What you have to do — With the pictures left out, please return exactly the line holding "Given: Click the maximum price field 209000" and each following line until the entries end.

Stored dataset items
-----

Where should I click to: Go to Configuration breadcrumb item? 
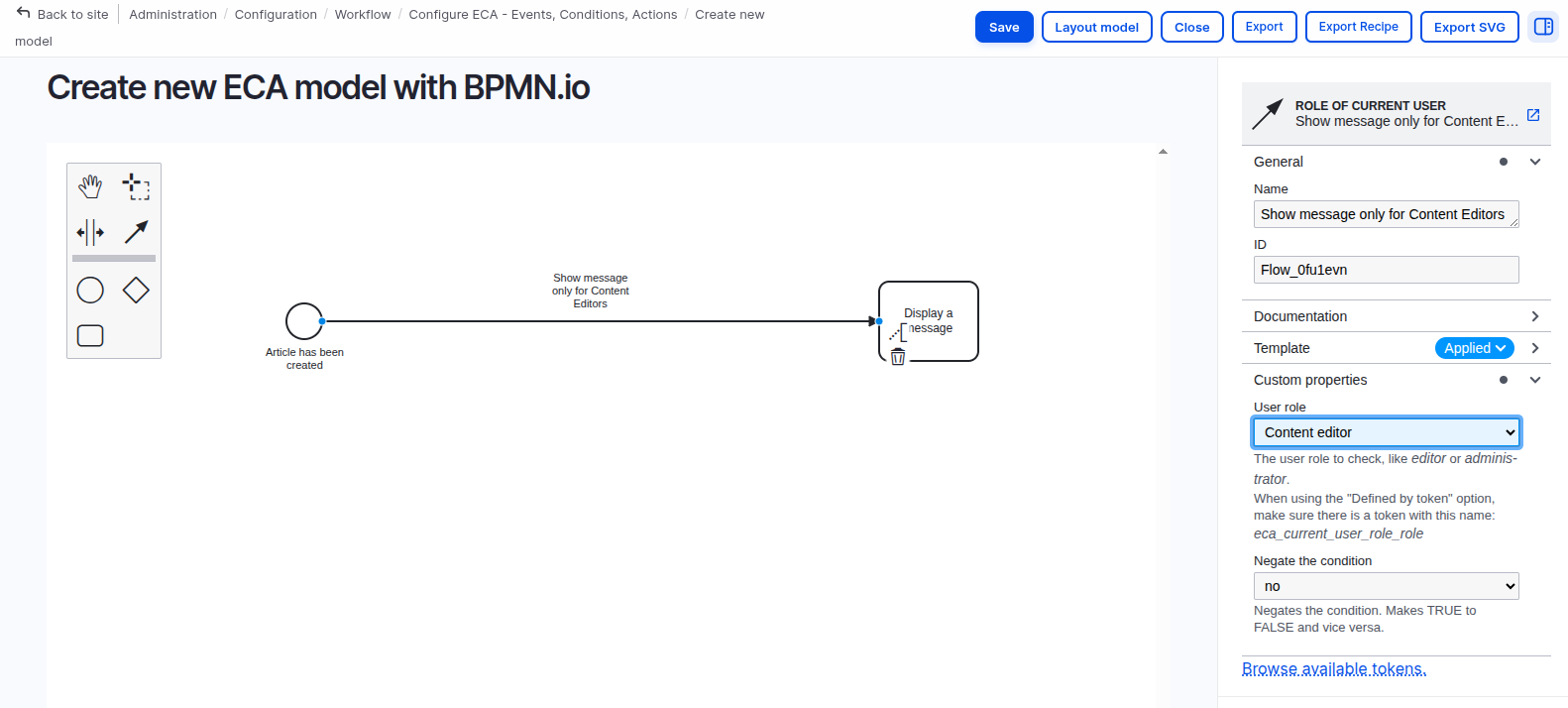coord(276,15)
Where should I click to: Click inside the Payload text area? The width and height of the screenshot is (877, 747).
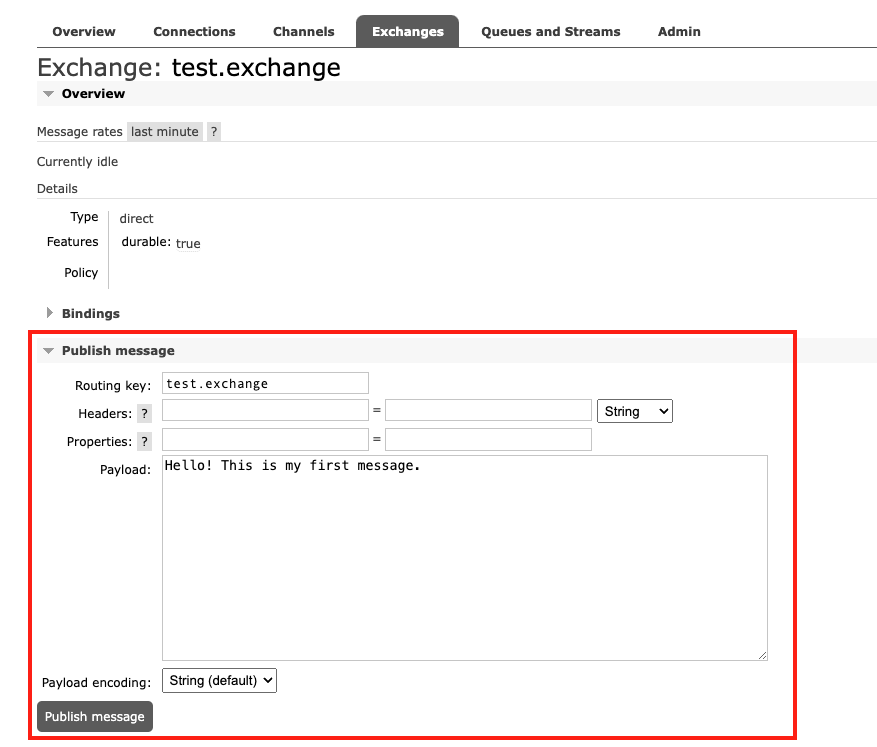(464, 558)
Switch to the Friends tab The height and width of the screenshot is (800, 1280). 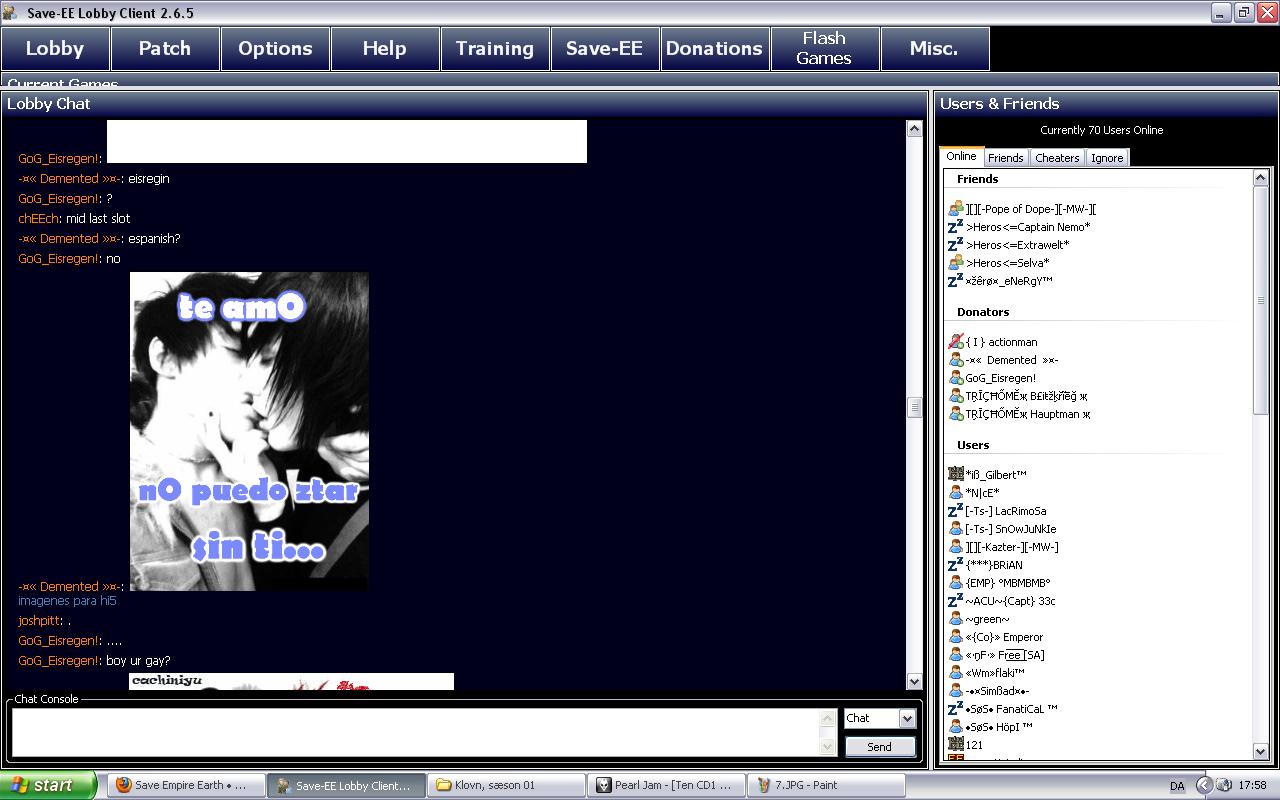pos(1005,158)
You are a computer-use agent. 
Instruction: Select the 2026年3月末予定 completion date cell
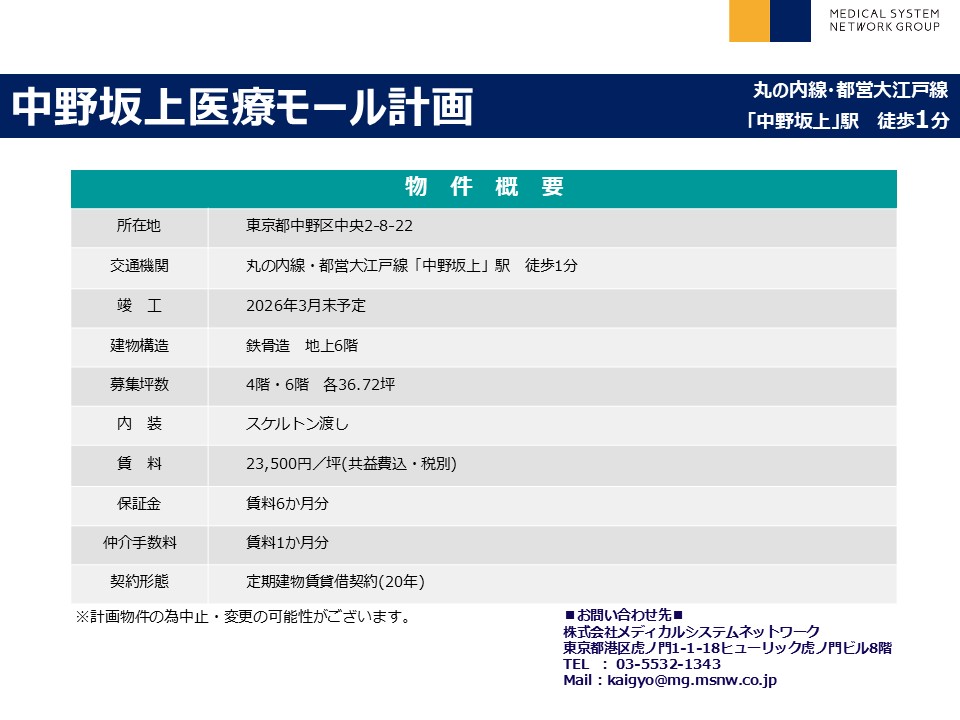tap(313, 306)
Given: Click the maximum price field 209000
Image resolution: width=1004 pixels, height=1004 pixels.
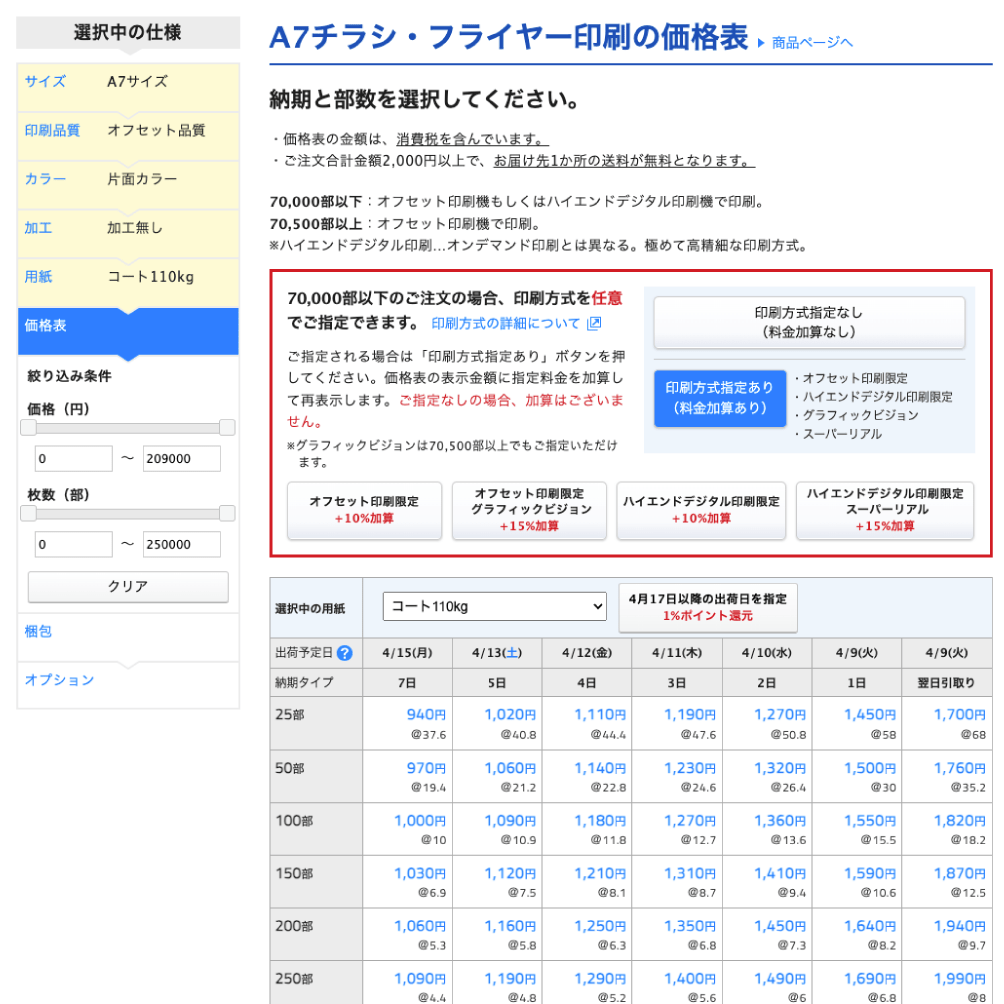Looking at the screenshot, I should tap(181, 459).
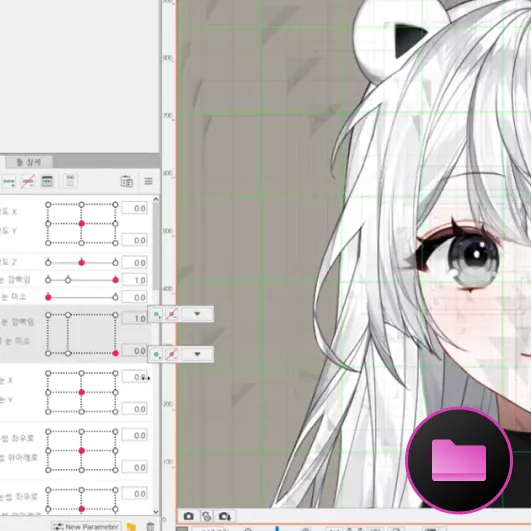Click the green add key button in upper popup
The image size is (532, 531).
pyautogui.click(x=156, y=314)
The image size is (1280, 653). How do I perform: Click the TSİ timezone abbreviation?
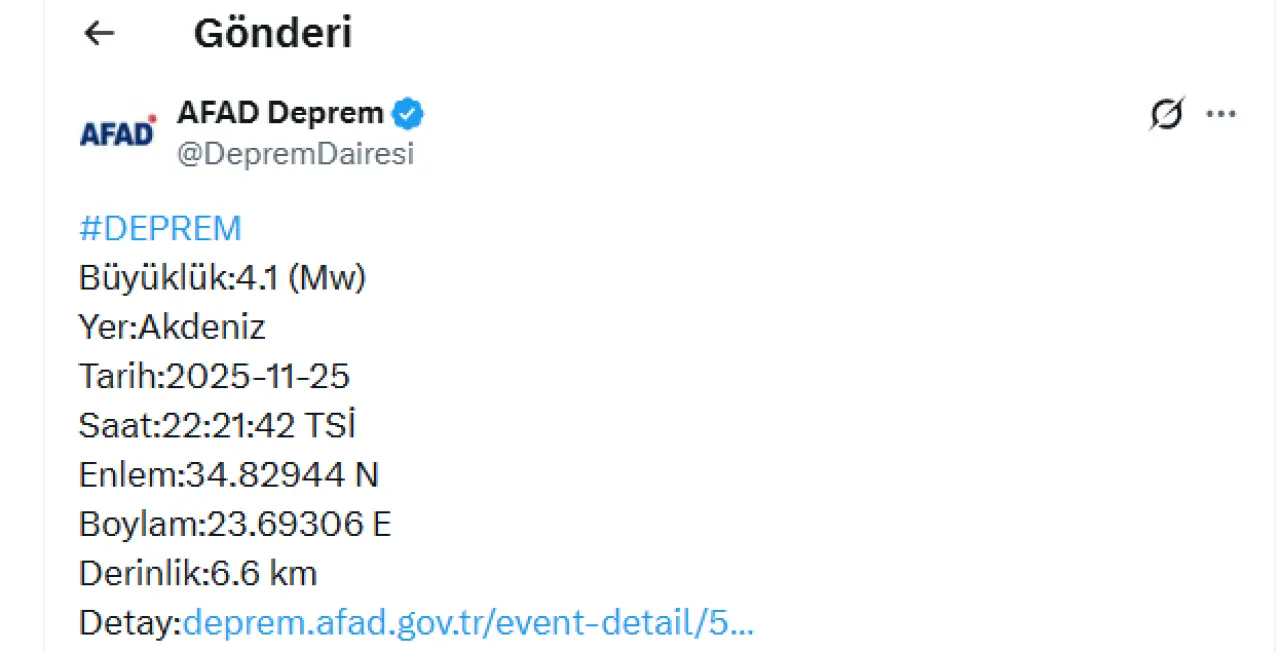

-----

Answer to the exercise —
Given: Click the maximum price field 209000
Image resolution: width=1004 pixels, height=1004 pixels.
Looking at the screenshot, I should tap(181, 459).
Click the green add key button in upper popup
The image size is (532, 531).
pyautogui.click(x=156, y=314)
The image size is (1280, 653). How do I perform: Click the TSİ timezone abbreviation?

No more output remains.